The European Commission has issued its final legally binding decision on medicines containing valsartan, candesartan, irbesartan, losartan and olmesartan on 2 April 2019. This decision was based on the scientific assessment of angiotensin-II-receptor antagonists (sartans) containing a tetrazole group performed by the Committee for Medicinal Products for Human Use (CHMP), the conclusions of which are set out in Annex I to the European Commission Decision C(2019) 2698 final.

The five sartans concerned by this Decision are each covered by an individual monograph in the Ph. Eur. Therefore, the monographs have been revised to align the Ph.
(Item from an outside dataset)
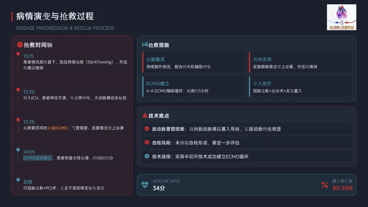Click the red percent icon near 预计死亡率
The image size is (368, 207).
click(324, 185)
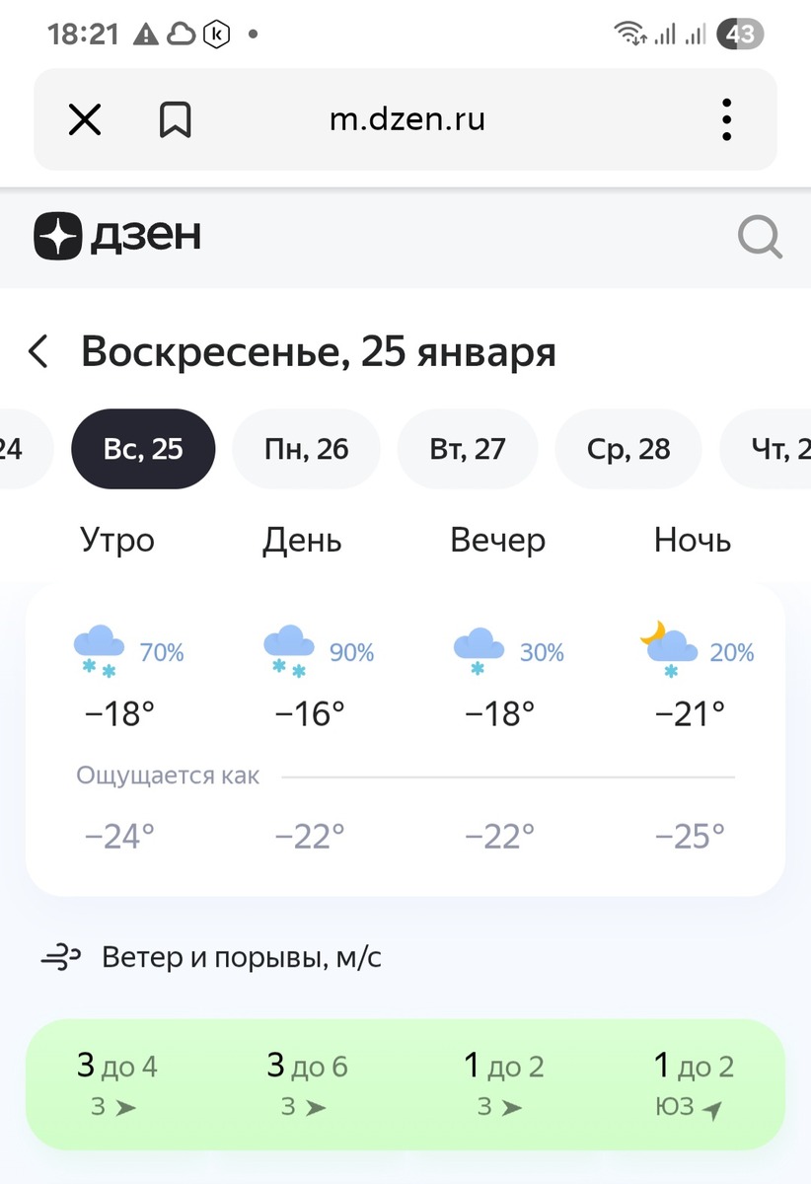Switch to the Вт, 27 day tab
Eur. requirements to this Decision for the transitional period of 2 years by:

  • Adding the following Production section:

“As N-nitrosodimethylamine (NDMA) and N-nitrosodiethylamine (NDEA) are classified as probable human carcinogens, manufacturers must ensure that their manufacturing process does not generate such impurities and develop appropriate control strategies. To allow manufacturers to make the necessary changes to their process, a transition period has been agreed by Competent Authorities and strict temporary limits on levels of these impurities introduced in the Test section.”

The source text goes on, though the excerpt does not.